** Records supplied follows **

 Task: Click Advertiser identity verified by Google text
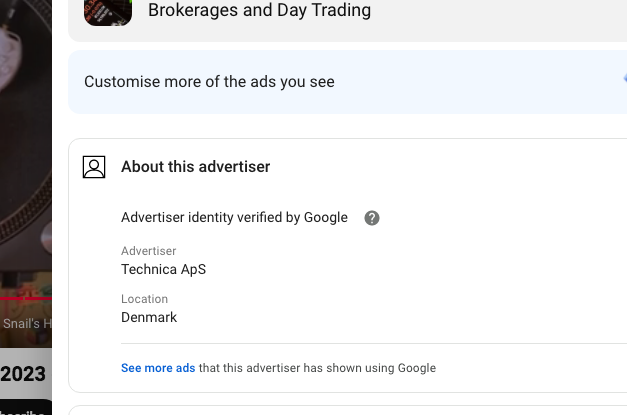click(x=234, y=218)
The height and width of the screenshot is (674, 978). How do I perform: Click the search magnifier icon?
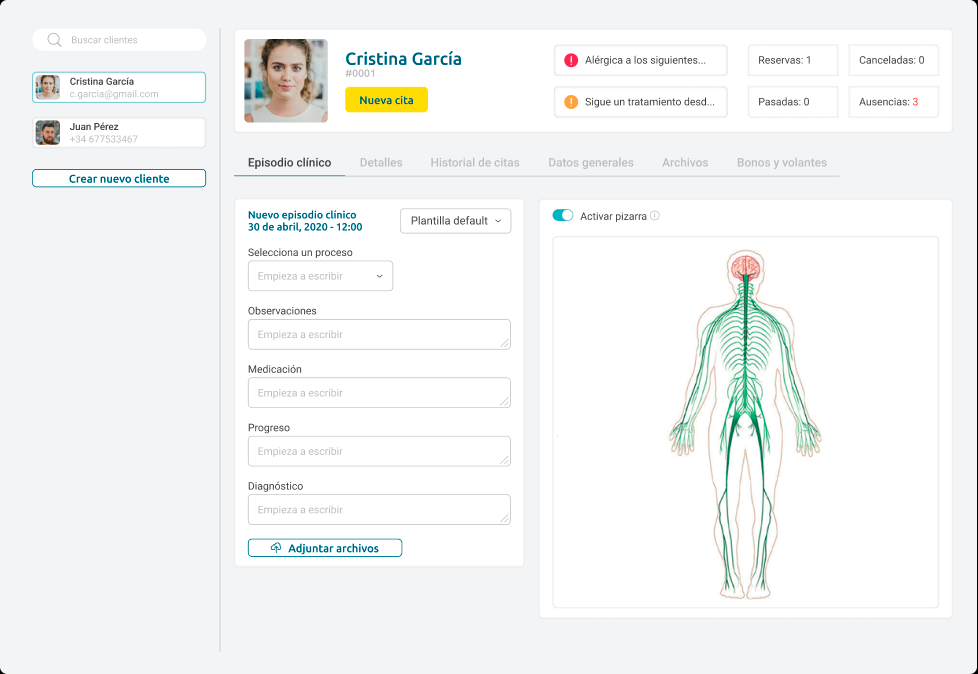pos(54,40)
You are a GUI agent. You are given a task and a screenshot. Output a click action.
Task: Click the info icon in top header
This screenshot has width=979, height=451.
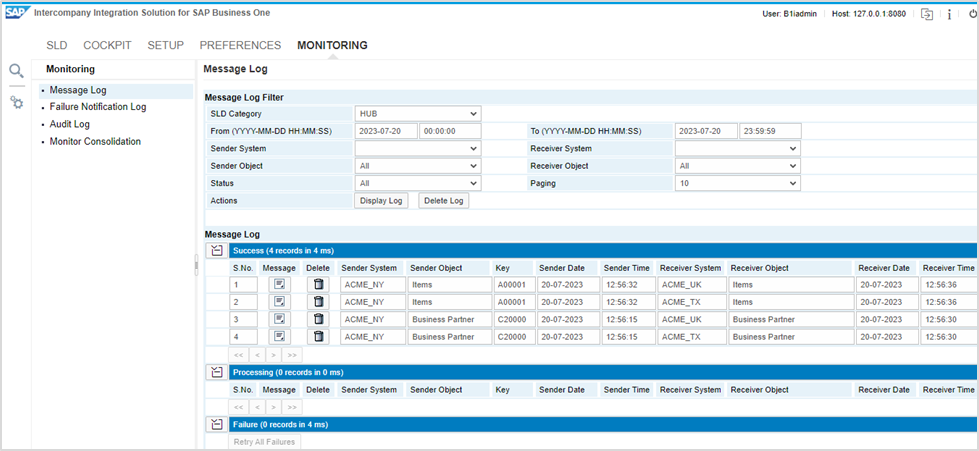(949, 15)
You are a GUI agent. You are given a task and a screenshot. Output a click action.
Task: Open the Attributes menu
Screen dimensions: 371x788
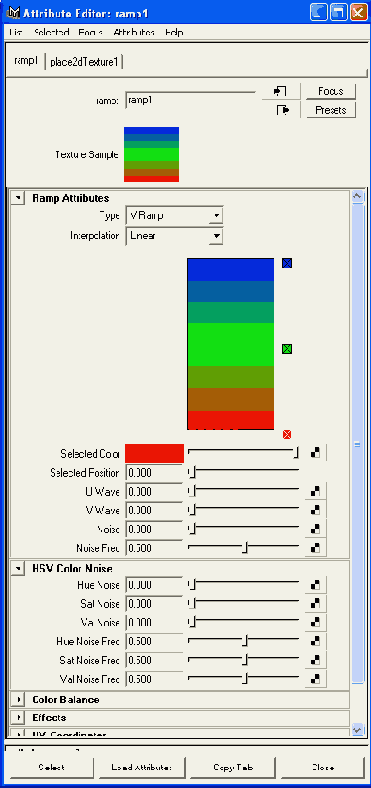tap(134, 32)
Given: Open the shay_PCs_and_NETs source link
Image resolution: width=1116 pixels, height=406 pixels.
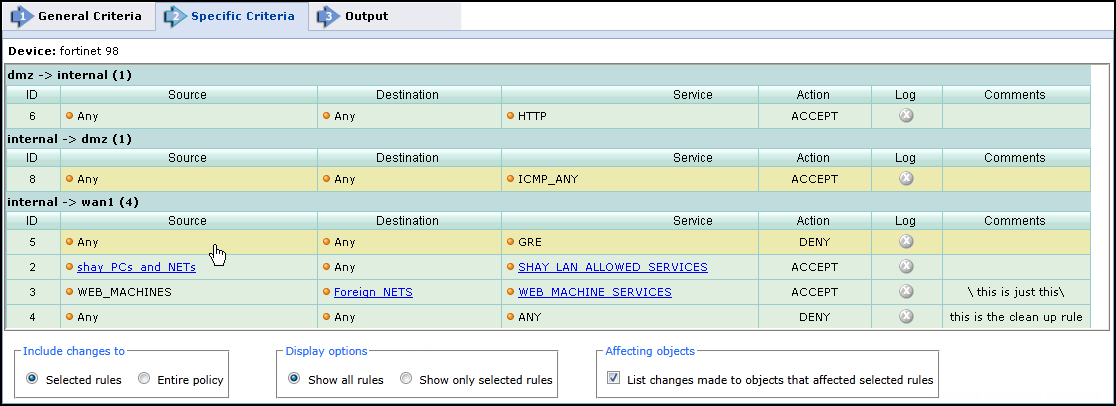Looking at the screenshot, I should (136, 267).
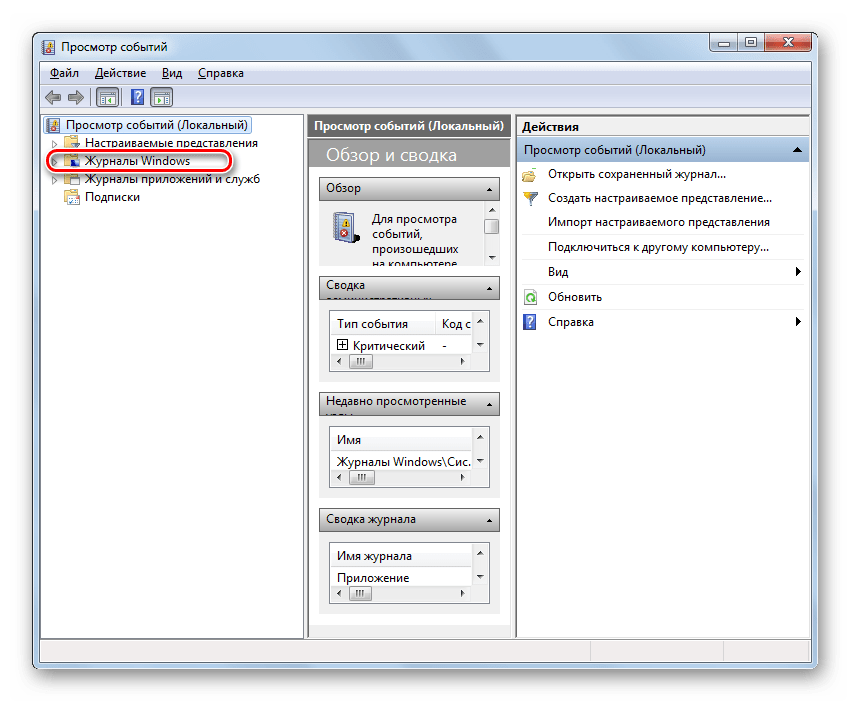
Task: Toggle the console tree toolbar icon
Action: (x=107, y=97)
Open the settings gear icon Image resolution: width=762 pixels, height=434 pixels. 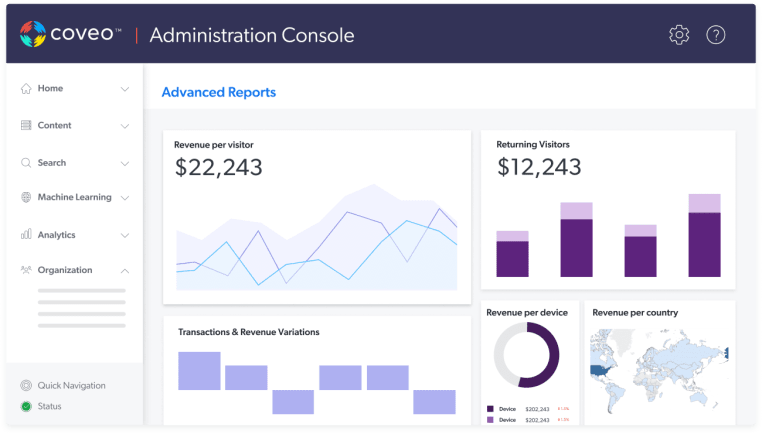pyautogui.click(x=679, y=35)

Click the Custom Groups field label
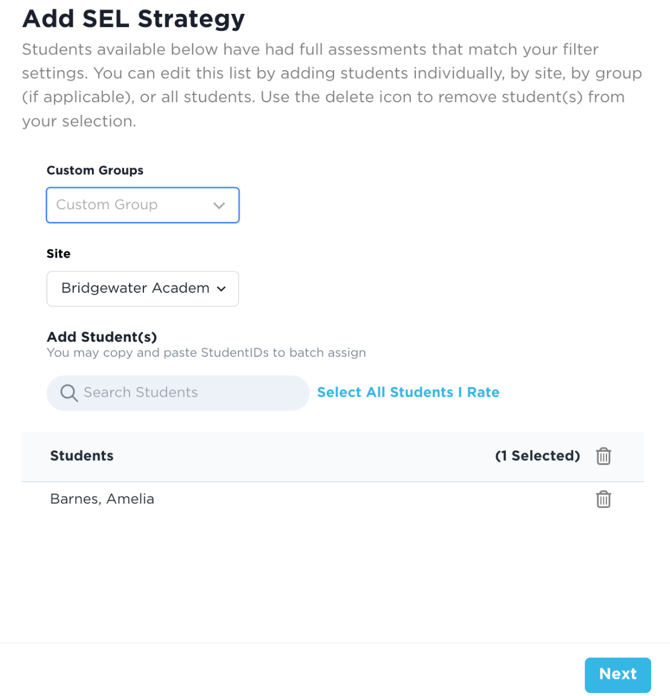95,170
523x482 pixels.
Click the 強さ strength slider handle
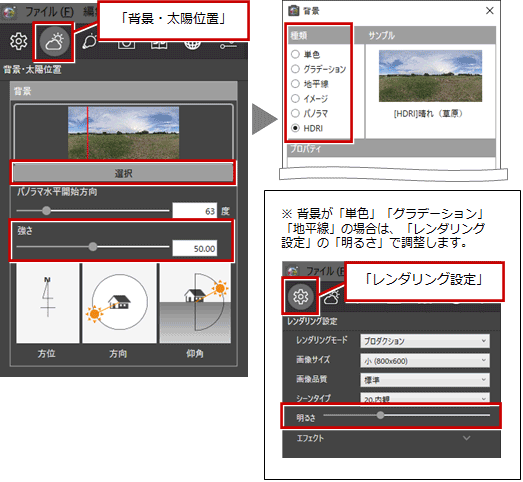[93, 247]
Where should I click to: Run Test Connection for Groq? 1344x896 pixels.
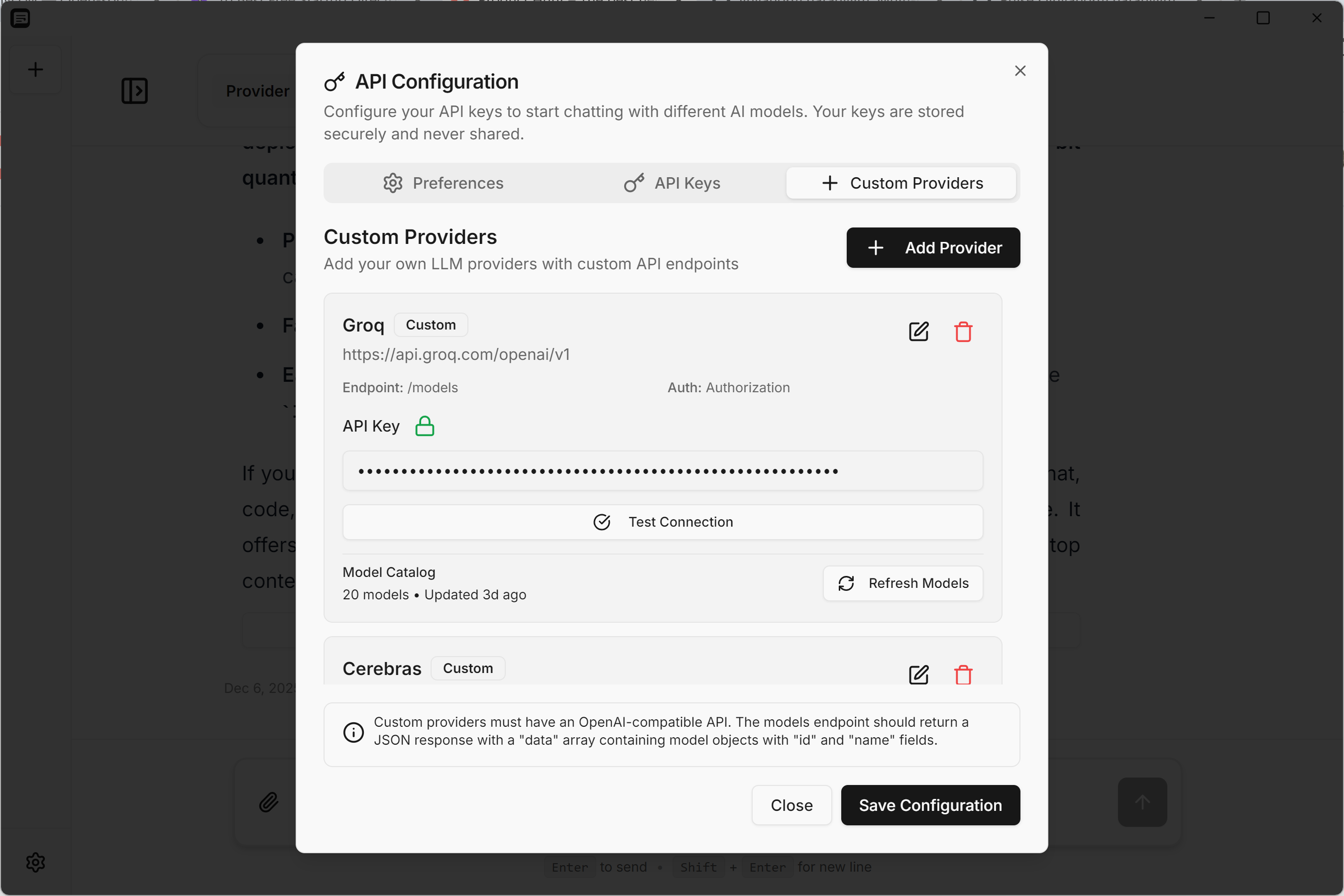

** End of Records supplied **

• What is expected
Would you transcribe the lines above exactly, going from the line bearing "Task: Click the info icon in top header" through the line bearing "Given: Open the shay_PCs_and_NETs source link", and drop the pictures from the copy?

• Solution to this problem
Task: Click the info icon in top header
This screenshot has width=979, height=451.
(949, 15)
You are a GUI agent. You are given a task and a screenshot. Output a click action.
Task: Open the Attributes menu
Screen dimensions: 371x788
tap(134, 32)
Given: Open the shay_PCs_and_NETs source link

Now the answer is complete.